Most alarming of all, for its breadth of knowledge about us, the NHS database
will give hundreds of thousands of staff the ability to discover when we lost
our virginity, the drugs we're on, our mental health history.
Once more, Russell zeroes in on a salient fact about the growing Anglo-American
Orwellosphere:
None of this information will be safe, because we know three things about the
mass collection of data. The first is that the authorities will mine it where
it suits them. The second is that the data will be lost. And the third is that
it will leak.
Already in America, more than 400,000 people (by the most conservative
estimate; the real number is likely far higher) are now on a highly secretive
"terrorist watch list" -- compiled arbitrarily by unknown officials, using
unknown criteria (or none at all), for unseen ends. And of course, the American
government has been conducing widespread, warrantless, unregulated, and
patently illegal surveillance against multitudes of its own citizens for years.
This KGB-style operation -- openly acknowledged by the president himself -- was
later given ex post facto "legitimacy" by the Democratic-led Congress, which
also granted blanket immunity for the corporations which aided and abetted the
criminality. It was one of the most shameful Congressional actions in a decade
jam-packed with them -- and Barack Obama supported it fully.

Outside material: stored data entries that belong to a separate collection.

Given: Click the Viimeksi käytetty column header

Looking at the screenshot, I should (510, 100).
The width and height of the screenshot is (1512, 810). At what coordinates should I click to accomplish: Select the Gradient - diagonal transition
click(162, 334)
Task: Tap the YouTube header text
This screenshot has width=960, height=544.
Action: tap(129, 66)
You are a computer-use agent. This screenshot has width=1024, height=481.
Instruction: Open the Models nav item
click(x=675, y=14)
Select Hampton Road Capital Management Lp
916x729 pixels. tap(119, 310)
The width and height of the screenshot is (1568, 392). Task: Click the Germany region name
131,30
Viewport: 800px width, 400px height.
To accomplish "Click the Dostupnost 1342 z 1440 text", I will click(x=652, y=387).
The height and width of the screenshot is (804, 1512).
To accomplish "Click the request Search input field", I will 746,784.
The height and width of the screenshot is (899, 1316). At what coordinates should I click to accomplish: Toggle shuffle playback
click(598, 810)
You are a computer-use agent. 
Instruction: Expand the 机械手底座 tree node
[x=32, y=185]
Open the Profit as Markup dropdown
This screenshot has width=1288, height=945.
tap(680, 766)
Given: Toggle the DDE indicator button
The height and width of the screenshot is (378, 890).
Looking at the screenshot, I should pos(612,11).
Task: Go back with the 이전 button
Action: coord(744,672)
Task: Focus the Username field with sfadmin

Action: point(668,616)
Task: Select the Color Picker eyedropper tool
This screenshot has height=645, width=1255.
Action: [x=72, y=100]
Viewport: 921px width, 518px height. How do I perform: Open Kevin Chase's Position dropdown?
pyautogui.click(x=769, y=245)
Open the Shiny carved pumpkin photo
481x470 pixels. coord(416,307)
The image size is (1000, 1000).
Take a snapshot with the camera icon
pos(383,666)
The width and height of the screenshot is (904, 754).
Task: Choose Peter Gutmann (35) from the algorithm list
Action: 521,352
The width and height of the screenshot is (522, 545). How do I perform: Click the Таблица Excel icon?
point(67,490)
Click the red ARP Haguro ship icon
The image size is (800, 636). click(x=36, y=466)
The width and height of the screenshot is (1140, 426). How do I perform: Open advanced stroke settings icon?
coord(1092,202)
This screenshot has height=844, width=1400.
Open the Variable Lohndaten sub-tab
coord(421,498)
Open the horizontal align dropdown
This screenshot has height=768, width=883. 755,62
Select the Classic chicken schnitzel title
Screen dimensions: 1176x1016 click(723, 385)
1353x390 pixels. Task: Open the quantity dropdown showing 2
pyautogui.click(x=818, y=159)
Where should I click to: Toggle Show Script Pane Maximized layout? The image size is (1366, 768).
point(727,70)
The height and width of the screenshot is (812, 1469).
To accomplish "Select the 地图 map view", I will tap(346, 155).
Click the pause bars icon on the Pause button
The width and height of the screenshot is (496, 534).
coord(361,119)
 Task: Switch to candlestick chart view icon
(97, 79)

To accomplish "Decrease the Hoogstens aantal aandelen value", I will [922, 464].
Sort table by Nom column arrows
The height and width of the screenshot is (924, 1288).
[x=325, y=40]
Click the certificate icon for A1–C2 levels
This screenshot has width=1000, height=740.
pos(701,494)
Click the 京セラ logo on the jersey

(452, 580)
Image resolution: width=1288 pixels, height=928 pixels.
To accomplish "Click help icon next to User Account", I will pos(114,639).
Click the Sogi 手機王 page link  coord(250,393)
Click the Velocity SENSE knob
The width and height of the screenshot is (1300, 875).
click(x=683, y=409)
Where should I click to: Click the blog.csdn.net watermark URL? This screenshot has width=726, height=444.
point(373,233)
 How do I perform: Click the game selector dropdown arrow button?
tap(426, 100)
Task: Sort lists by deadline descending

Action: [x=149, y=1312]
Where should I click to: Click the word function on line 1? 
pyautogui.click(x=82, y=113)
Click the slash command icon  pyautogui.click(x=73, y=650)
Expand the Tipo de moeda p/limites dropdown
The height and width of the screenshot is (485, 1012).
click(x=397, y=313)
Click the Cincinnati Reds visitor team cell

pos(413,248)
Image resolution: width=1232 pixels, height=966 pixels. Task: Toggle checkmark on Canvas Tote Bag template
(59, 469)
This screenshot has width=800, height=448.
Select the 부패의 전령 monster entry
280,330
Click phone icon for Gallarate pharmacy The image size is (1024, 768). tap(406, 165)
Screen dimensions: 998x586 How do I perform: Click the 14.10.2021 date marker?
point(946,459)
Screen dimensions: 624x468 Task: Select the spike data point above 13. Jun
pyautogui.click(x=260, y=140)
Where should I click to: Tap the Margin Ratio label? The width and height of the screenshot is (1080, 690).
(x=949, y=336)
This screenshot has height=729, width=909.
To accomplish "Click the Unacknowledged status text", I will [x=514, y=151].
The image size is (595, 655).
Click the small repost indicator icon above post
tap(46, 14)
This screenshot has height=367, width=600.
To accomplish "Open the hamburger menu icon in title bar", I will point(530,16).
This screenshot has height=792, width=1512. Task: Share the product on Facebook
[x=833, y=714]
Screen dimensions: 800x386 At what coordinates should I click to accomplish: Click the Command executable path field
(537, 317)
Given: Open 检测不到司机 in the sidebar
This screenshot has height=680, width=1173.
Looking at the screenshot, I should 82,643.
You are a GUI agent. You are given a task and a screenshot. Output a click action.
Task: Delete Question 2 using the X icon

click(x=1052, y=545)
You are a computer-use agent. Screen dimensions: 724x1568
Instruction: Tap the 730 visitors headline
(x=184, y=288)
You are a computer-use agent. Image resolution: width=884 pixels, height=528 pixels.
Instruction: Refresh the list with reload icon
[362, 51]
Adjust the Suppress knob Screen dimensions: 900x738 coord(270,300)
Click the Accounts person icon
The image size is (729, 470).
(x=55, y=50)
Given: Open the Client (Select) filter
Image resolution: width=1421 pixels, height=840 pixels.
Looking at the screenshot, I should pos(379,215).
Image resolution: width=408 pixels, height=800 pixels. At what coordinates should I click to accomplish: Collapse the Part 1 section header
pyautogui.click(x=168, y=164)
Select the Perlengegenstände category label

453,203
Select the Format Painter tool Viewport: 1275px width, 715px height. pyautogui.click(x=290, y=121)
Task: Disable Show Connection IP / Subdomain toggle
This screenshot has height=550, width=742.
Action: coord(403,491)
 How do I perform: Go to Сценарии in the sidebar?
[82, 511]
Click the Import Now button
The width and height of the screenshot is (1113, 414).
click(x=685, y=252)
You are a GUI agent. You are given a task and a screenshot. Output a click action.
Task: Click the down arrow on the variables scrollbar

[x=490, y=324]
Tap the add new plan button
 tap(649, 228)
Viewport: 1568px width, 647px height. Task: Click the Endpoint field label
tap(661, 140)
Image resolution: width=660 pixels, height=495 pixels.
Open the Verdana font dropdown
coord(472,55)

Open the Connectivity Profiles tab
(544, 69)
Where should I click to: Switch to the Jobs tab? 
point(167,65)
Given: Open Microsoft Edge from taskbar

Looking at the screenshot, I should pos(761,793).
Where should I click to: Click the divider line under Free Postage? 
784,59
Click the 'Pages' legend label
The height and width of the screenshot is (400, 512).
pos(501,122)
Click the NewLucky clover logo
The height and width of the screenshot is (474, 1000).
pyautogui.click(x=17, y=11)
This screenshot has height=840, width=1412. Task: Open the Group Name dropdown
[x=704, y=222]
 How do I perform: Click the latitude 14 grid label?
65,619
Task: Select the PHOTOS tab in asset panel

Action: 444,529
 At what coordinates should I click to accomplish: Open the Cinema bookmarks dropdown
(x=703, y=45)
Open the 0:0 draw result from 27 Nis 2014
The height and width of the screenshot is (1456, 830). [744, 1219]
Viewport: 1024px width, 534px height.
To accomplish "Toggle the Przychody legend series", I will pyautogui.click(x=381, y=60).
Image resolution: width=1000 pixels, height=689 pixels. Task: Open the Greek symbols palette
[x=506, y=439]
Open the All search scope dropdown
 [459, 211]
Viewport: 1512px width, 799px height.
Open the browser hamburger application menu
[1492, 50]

As Russell rightly notes of such measures:
I'm all for the targeted pursuit of crime and terror, but this isn't it. This
is a multibillion-pound misuse of the state's time and our money which will
fundamentally damage our freedom to think and to act.
Here again is the crux of the matter. The relentless barrage of "security"
measures being heaped upon the British and American people will have almost no
effect on terrorists and organized crime, which are their ostensible targets.
As always, terrorists and criminals will game the system, whatever it is,
finding ways to work around it, outside it -- and within it. What then is the
real purpose of these measures? We took up this question here a couple of years
ago:
With each passing day, it becomes more evident that the main purpose behind
Bush's illegal, warrantless domestic spying program is not collecting
intelligence on terrorists and would-be terrorists -- a task for which the
government's existing draconian powers of surveillance were more than
sufficient. As many people have noted, Bush already possessed the legal right
to order the immediate surveillance of any person in the country, subject to
the sole restraint of having to seek approval from the secret FISA court within
72 hours. Given the established record of this court's near-total acquiescence
to thousands of such requests over the years, it is simply impossible to
believe that it would not grant its ex post facto approval to any surveillance
ordered by Bush which had even the most tenuous connection to a potential
terrorist threat.
This undeniable reality leaves us with only one logical conclusion: Bush's
secret spy program is designed for activities not covered by FISA's copious
security blanket. It is now apparent that these activities include using the
vast powers of federal, state and local governments to spy on the Bush
Administration's perceived political "enemies" -- a vast group, given that the
Bushist definition of an "enemy" is anyone who opposes any of their policies.
Again, we must note that the Democratic presidential candidate voted for the
measure which "legitimized" this program. Therefore it seems highly unlikely
that he will suddenly act to overturn it or de-legitimize it once he is in
office -- much less prosecute any of the perpetrators of this vast criminality.
It goes without saying that John McCain will also embrace this program, and all
other accelerations of the Total Security State now descending upon us.